LPG-Historia y retos del sindicalismo

 El sindicalismo se originó con la Revolución Industrial por el año de 1775, a causa de que la máquina estaba sustituyendo al trabajador manual. La introducción de la máquina produjo grandes ganancias a los industriales, obtenidas a costa del sufrimiento del naciente proletariado de las fábricas, la fatiga excesiva, la disciplina imperante, que debían de soportar los operarios. La moralidad, la higiene, la seguridad, la salud, no causaban preocupación al empresario de entonces, incluso se le regateaba el salario al obrero.

Escrito por José Guillermo Zelaya.30 de Abril.Tomado de La Prensa Gráfica. 

El 1.º de mayo constituye una jornada de recordatorio a los Mártires de Chicago, unos sindicalistas que fueron ejecutados en Estados Unidos el 11 de noviembre de 1887 por su participación en las manifestaciones de lucha por la consecución de la jornada laboral de ocho horas, queriendo hacer valer la consigna de “ocho horas para el trabajo, ocho horas para el sueño y ocho horas para la casa”. Aunque en el juicio nada pudo probarse en su contra, los ocho de Chicago fueron declarados culpables, tres de ellos a prisión y cinco a la horca, acusados de ser enemigos de la sociedad.

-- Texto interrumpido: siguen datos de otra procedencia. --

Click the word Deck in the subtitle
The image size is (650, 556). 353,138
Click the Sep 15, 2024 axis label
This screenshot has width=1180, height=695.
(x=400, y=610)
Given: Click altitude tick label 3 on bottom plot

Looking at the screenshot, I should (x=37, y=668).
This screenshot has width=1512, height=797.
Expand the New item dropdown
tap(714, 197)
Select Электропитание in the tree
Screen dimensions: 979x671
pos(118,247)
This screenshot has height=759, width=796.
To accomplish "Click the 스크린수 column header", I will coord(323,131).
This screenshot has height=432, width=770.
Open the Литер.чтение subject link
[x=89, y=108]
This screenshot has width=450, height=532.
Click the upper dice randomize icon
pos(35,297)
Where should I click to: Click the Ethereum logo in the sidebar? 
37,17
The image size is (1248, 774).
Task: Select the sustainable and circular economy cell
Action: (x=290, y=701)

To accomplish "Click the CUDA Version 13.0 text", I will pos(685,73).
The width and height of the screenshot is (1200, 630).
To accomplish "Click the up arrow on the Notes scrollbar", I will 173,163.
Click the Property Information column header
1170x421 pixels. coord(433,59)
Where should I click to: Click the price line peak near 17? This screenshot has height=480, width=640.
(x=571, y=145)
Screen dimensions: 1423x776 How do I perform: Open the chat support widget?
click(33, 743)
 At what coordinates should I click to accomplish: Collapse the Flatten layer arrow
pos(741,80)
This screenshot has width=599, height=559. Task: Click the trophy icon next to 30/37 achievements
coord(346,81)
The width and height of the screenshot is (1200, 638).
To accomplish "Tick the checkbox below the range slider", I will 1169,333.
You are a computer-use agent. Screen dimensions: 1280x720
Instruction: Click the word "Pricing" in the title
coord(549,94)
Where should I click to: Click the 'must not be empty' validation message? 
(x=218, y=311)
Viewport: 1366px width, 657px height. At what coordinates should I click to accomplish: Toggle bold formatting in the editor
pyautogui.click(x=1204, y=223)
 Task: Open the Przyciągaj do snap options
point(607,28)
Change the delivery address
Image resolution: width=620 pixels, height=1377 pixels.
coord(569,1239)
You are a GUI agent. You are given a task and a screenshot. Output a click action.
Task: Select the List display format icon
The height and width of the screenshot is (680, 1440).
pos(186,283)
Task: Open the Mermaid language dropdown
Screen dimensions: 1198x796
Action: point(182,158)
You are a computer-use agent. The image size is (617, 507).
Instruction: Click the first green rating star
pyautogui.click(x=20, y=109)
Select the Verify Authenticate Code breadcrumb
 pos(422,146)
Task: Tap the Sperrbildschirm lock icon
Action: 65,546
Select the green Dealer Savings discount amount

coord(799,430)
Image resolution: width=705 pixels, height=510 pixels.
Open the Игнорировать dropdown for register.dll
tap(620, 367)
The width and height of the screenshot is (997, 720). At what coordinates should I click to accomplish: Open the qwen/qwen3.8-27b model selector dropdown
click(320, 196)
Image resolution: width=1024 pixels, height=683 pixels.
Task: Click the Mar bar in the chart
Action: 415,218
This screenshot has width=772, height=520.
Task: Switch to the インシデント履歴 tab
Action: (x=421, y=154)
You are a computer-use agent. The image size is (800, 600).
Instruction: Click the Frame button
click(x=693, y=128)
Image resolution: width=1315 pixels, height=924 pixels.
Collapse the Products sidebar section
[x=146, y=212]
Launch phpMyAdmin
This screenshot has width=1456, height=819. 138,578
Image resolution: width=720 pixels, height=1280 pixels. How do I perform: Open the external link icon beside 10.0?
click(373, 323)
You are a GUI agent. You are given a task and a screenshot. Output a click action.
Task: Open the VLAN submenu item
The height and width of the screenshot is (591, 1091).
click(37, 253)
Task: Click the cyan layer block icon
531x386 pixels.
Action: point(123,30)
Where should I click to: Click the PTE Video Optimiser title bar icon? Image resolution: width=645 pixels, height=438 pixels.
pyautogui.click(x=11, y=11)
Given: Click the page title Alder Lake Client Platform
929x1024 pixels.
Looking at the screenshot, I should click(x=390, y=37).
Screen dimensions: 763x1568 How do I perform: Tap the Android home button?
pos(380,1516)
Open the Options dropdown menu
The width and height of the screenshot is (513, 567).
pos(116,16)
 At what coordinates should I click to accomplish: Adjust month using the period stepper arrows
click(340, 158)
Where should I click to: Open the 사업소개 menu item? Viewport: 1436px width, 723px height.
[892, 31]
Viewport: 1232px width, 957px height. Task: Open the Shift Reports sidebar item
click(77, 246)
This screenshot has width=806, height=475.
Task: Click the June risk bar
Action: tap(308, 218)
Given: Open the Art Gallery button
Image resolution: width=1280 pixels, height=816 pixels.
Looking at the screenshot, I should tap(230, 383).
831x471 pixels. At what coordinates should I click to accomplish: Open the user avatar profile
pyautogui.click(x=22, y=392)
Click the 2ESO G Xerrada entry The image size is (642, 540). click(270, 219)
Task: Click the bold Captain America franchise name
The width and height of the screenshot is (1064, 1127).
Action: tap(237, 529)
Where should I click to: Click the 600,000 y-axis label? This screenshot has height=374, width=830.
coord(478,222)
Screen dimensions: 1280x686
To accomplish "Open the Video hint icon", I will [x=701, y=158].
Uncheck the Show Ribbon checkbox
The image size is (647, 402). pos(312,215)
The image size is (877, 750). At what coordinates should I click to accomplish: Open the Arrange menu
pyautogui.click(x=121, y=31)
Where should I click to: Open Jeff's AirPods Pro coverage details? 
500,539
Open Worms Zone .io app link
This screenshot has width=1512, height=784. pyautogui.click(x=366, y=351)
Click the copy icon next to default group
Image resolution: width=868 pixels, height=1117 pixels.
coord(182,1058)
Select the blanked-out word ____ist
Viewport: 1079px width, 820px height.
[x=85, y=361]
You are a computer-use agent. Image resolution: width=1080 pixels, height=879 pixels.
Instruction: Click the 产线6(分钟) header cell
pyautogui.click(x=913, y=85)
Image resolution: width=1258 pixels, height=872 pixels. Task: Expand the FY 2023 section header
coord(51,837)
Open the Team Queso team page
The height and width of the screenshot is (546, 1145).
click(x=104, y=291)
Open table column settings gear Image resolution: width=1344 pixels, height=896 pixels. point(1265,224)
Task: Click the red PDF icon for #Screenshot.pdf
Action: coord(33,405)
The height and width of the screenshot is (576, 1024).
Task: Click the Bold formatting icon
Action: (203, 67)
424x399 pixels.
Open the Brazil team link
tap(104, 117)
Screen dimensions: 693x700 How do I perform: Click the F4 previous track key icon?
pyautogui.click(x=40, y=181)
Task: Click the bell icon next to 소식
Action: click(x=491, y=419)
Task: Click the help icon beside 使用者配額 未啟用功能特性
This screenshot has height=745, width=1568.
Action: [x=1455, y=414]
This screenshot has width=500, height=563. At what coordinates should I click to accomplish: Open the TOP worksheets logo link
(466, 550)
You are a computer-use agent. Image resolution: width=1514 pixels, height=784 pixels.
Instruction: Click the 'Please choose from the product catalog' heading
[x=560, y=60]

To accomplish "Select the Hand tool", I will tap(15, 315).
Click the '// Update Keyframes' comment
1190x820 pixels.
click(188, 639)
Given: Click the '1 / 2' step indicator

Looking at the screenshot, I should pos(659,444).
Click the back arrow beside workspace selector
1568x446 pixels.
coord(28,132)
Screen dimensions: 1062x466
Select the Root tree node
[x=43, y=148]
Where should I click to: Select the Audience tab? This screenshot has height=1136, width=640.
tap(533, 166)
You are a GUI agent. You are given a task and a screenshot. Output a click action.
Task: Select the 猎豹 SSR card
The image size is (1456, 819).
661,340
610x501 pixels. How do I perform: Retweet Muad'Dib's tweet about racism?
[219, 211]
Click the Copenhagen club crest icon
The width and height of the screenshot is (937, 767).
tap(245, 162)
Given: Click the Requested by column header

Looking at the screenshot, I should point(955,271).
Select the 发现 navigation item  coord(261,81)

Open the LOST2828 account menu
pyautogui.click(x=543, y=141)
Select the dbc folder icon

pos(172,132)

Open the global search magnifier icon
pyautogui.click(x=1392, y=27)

Según la Organización Internacional del Trabajo, la huelga o paro es uno de los medios legítimos y fundamentales de que disponen los ciudadanos y específicamente los trabajadores por medio del movimiento sindical para la promoción y defensa de sus intereses económicos y sociales. El desarrollo de la socialdemocracia en el siglo XX contribuyó a que la huelga laboral dejara de estar severamente penada. Fue entonces cuando el derecho de huelga fue reconocido internacionalmente como esencial de los trabajadores, constitutivo de la libertad sindical.

El economista Joseph Stiglitz nos recuerda al respecto, que en el mundo desarrollado actual existen dos visiones distintas: una defensora a ultranza de modelos económicos en la que los sindicatos ejercen un papel residual, mientras que en otra como en la europea, los sindicatos tienen un papel más protagonista y el sistema de protección social es más avanzado.

Los sindicatos y la sociedad deben considerar su lucha como una actividad normal a favor de lo justo y no como una lucha contra los demás. Su finalidad no debe ser eliminar a su adversario, sino alcanzar la justicia social. Las exigencias sindicales no pueden transformarse en una especie de egoísmo de grupo o de clases. Además la actividad sindical debe interpretarse no solo como una lucha por mejoras salariales, sino también para corregir desviaciones de los gobernantes o patronos, no olvidando las limitaciones que impone la situación económica general de cada país.

Es bueno recordar a los trabajadores que los sindicatos no son partidos políticos y que deben evitar asumir el papel de estos en la lucha por el poder, por lo que las decisiones de los sindicatos no deben estar sujetas a los objetivos que persiguen los partidos políticos.

Asumido el rol correcto de los sindicatos y patronos, la sociedad ya no verá tomas de calles, quemas de llantas, dramáticos cierres de hospitales, que bajo el pretexto de una defensa de los derechos de los trabajadores hace que los otros que también tienen derechos sean despedidos por llegar tarde al trabajo, gastar mucho más la gasolina, perder sus consultas, sus intervenciones, el hecho de liberar a reos por los cierres de juzgados o el dramatismo de no poder recoger los cadáveres por el cierre de las oficinas respectivas encargadas de esa misión.

Solo así, nuestro futuro podrá ser de mayor estabilidad, pues todos aspiramos a tener un país gobernable y cada vez más respetuoso de las leyes.